Published in AAAI, 2021

[Download paper], [Github]


If you are interested in following questions:

  • how to analyze pre-trained generator’s knowledge?
  • how to find a target image in the pre-trained generator?
  • how to manipulate your images?

This blog suits for you. Enjoy it!


Teaser: An example to illustrate the capability of the proposed approach to leverage the discovered subspaces over GAN’s intermediate feature channels for high fidelity inversion and visual manipulation.

Problem Describtion

Generative Adversarial Networks (GANs) have achieved considerable success in high fidelity image synthesis and downstream applications, such as PGGAN, StyleGAN, BigGAN and so on. But GAN has no way to inference for the latent code, which leads to the development of GAN inversion in these years. GAN inversion aims to reverse a target image back to a code in the latent space such that the inverted code can be as close to the target image as possible.

Formally speaking, given a pre-trained generator $G$ and a target image $x$, we are required to find an optimal latent code $z$, such that $x = G(z)$. In this paper, we mainly discuss the PGGAN-like or BigGAN-like pretrained generator which doesn’t include style-like modules like StyleGAN. The target code $z$ could be optimized by Gradient Descent:

\[\min_{z} \|x - G(z)\|^2_2 + \|V(x) - V(G(z))\|_1, \tag{1}\]

where $V$ denotes a pre-trained network for feature extraction. We show some inversion results from Bau D., et al in Figure 1. From the results, we can see that inversion result produces reasonable reconstruction because inversion images has similar semantical structure with the target images, but the inversion results are hardly satisfactory. You can refer to paper (Bau D., et al) for their deeper analysis on what GAN cannot generate.


Figure 1. Inversion results from Bau D., et al.

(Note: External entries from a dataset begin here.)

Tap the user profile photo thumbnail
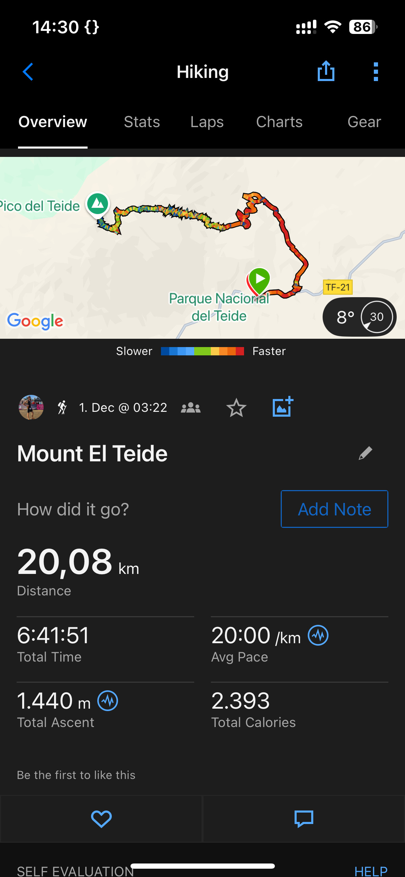This screenshot has height=877, width=405. coord(31,407)
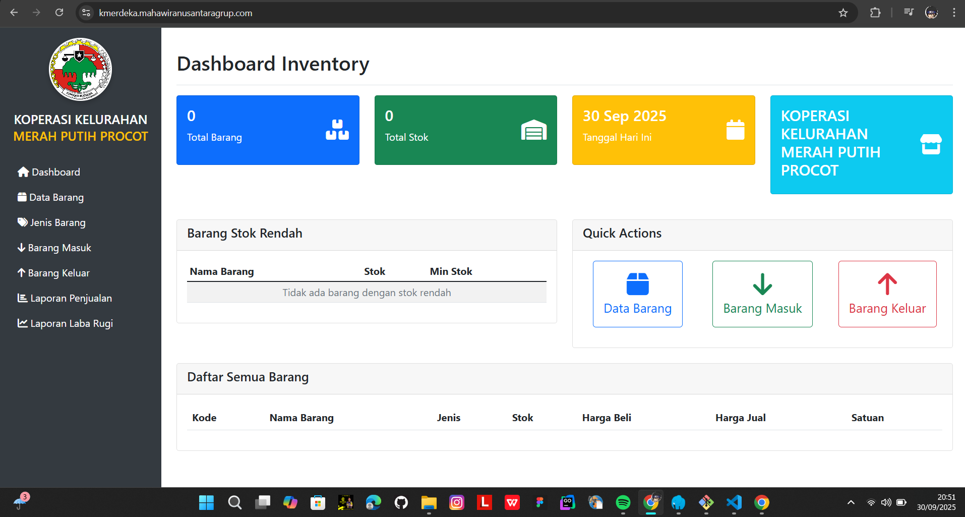Bookmark this page with the star icon
Image resolution: width=965 pixels, height=517 pixels.
pos(843,13)
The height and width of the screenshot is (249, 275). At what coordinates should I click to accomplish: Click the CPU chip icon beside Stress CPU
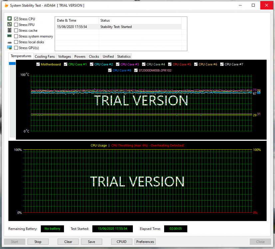9,19
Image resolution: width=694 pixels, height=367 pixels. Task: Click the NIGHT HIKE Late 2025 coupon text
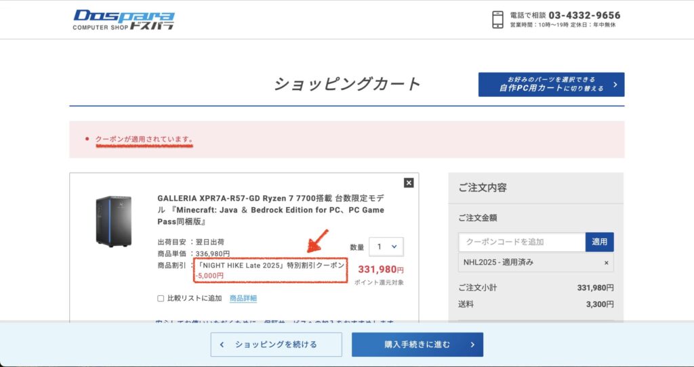[270, 265]
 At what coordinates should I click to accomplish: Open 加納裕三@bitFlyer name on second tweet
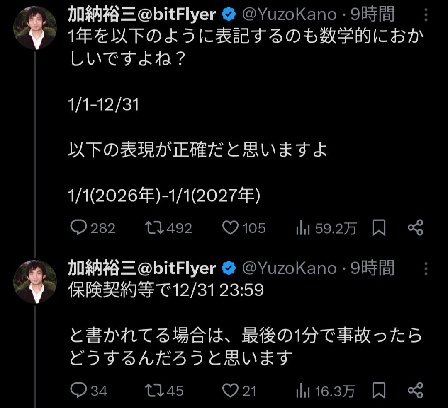pyautogui.click(x=142, y=269)
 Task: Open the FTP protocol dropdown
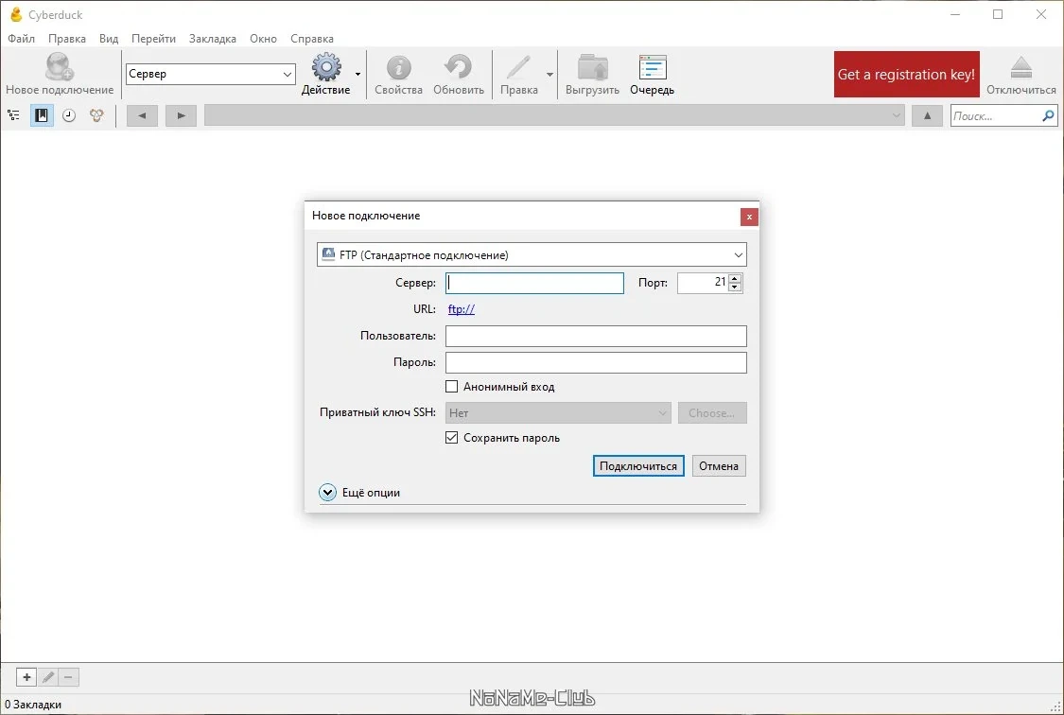point(532,255)
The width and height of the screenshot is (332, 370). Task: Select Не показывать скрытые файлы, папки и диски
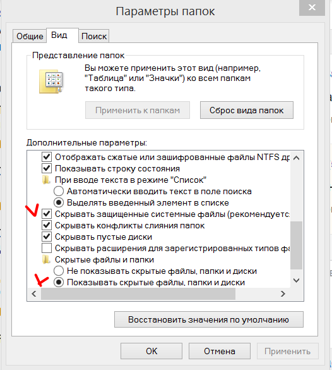coord(59,271)
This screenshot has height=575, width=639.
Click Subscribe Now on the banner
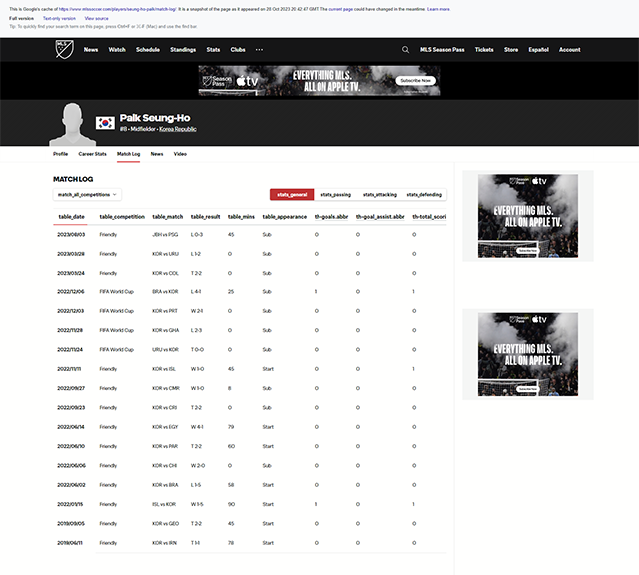pos(416,80)
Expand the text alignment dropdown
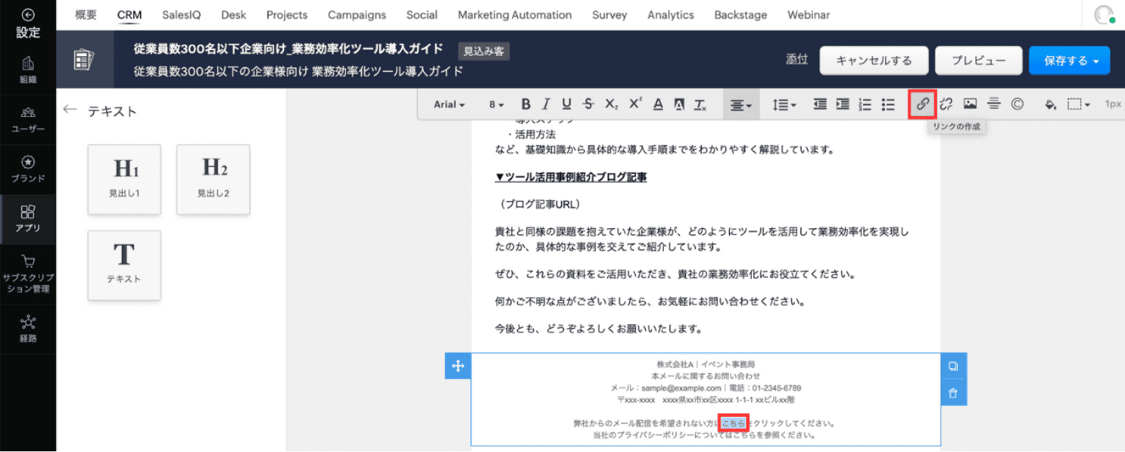 tap(741, 105)
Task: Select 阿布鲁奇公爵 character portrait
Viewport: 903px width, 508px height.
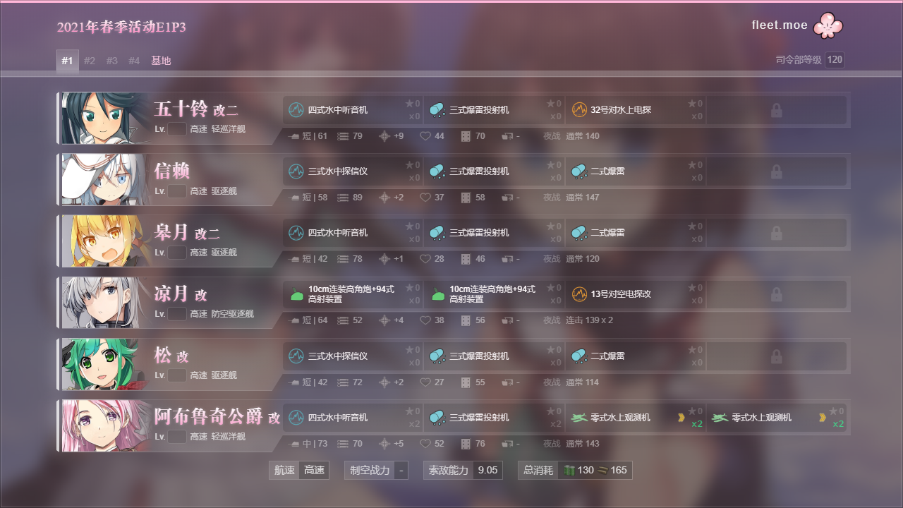Action: coord(104,425)
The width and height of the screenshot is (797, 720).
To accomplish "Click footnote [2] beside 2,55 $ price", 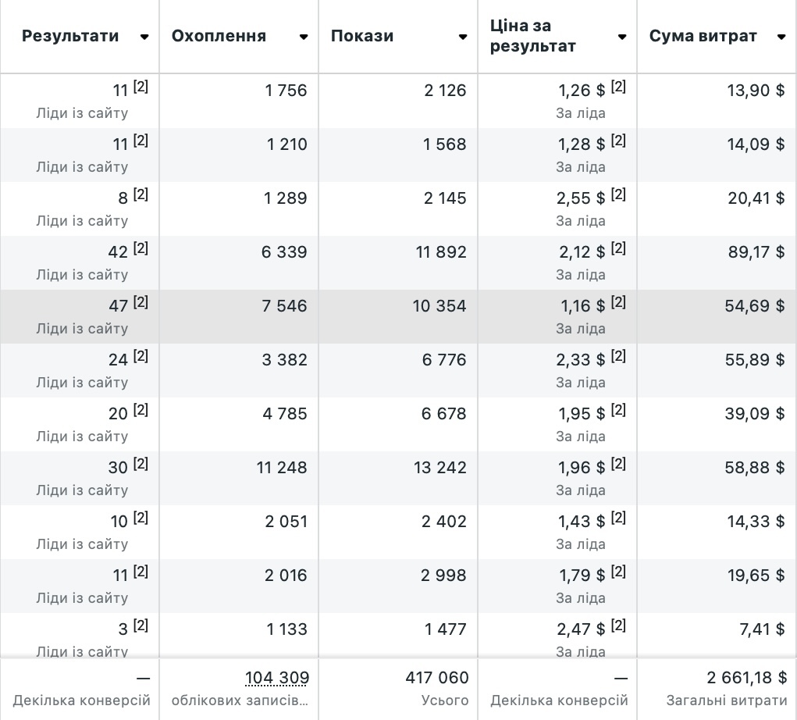I will click(618, 194).
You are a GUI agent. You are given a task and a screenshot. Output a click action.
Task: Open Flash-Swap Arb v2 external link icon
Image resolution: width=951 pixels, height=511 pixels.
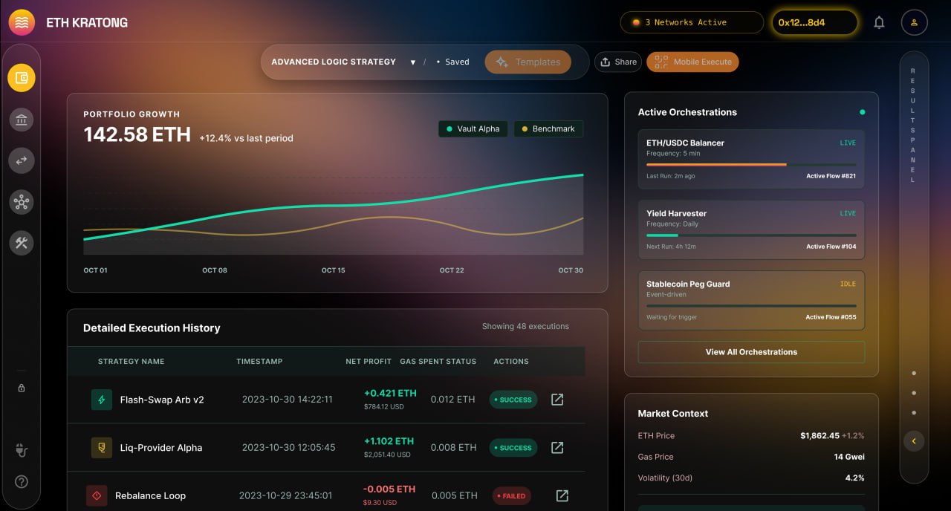click(x=557, y=400)
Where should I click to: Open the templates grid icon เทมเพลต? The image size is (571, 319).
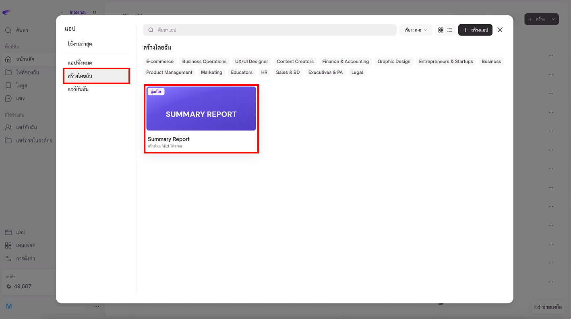8,246
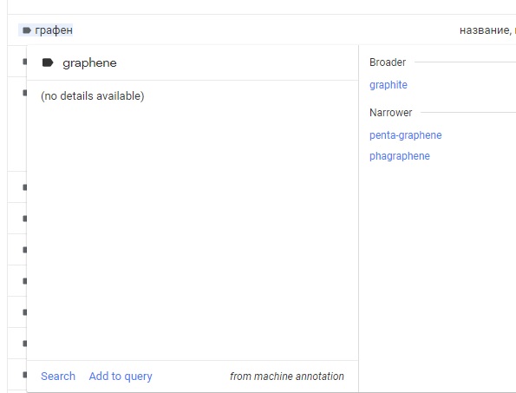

As reported in Gu J., et al, the expressiveness of a single latent code is less satisfactory for the case where the target image is out of the distribution of the GAN’s training data. In their model which is named mGANprior, multiple latent codes are used, and the corresponding intermediate feature maps are combined to improve the inversion performance. Formally speaking, they split the generator $G$ into two subnetworks along $l$-th layer: $G^l_1$ and $G^l_2$. The objective is to determine a set of latent codes $\textbf{z} = {z_1, z_2, \cdots, z_K}$ and a set of weighting vectors $\textbf{w} = {w_1, w_2, \cdots, w_K}$ for image reconstruction as follows:

\(\tilde{x}=G^l_2\left( \sum_{k=1}^{K}G_1^l(z_k)\odot w_k \right),\tag{2}\) where the dimension of $w_k$ is the same as the number of channels, and the operation $\odot$ represents channel-wise multiplication. To ensure the consistency between the original input and the reconstruction at both low and high levels, the optimization problem is defined as follows:

\(\min_{\textbf{z},\textbf{w}} \|x - \tilde{x}\|^2_2 + \|V(x) - V(\tilde{x})\|_1. \tag{3}\) The most different part between equation $(1)$ and $(3)$ are the parameters to be optimized. In eqation $(1)$, only 1 latent code is optimized, while there are $K$ latent codes and $K$ mixing weights to be optimized in equation $(3)$. We show our implementation of mGANprior in Figure 2. We can see that Gu J., et al only regress to original image in the pixel-wise level instead of in semantic level, and also the results are also blurry.


(a) CelebA-HQ results

(b) LSUB-Bedroom results
Figure 2. Inversion results comparison between Gu J., et al (right) and original images (left). We use the official published implementation. Opening the image in new page is encouraging.

Our Ideas

Now let’s look at our ideas to handle this problem. The idea is looking for an image in a generator is like looking for a character in a dictionary, and we show our ideas in the Figure 3. Traditional inversion methods are like brute-force searching a character page to page. But there is a much more efficient way which everyone of us was learned when we were in primary school — searching by index. For example, Chinese character “tree” can be divided into 3 parts. And we can search for the main part first because it is much easier and faster than searching for the whole. And then we keep search for the second part, the third part, and we finally get the target character in just 3 indexings. For GAN inversion and take find a target face as an example, we aim to search for the closest hair style, color, background and mouth instead of seraching for the whole from scratch. Does it sound promising? If yes, the next problem would be how to find a way to search for the closest hair style, color, etc? In this work, we proposed a new term in GAN: Subspace.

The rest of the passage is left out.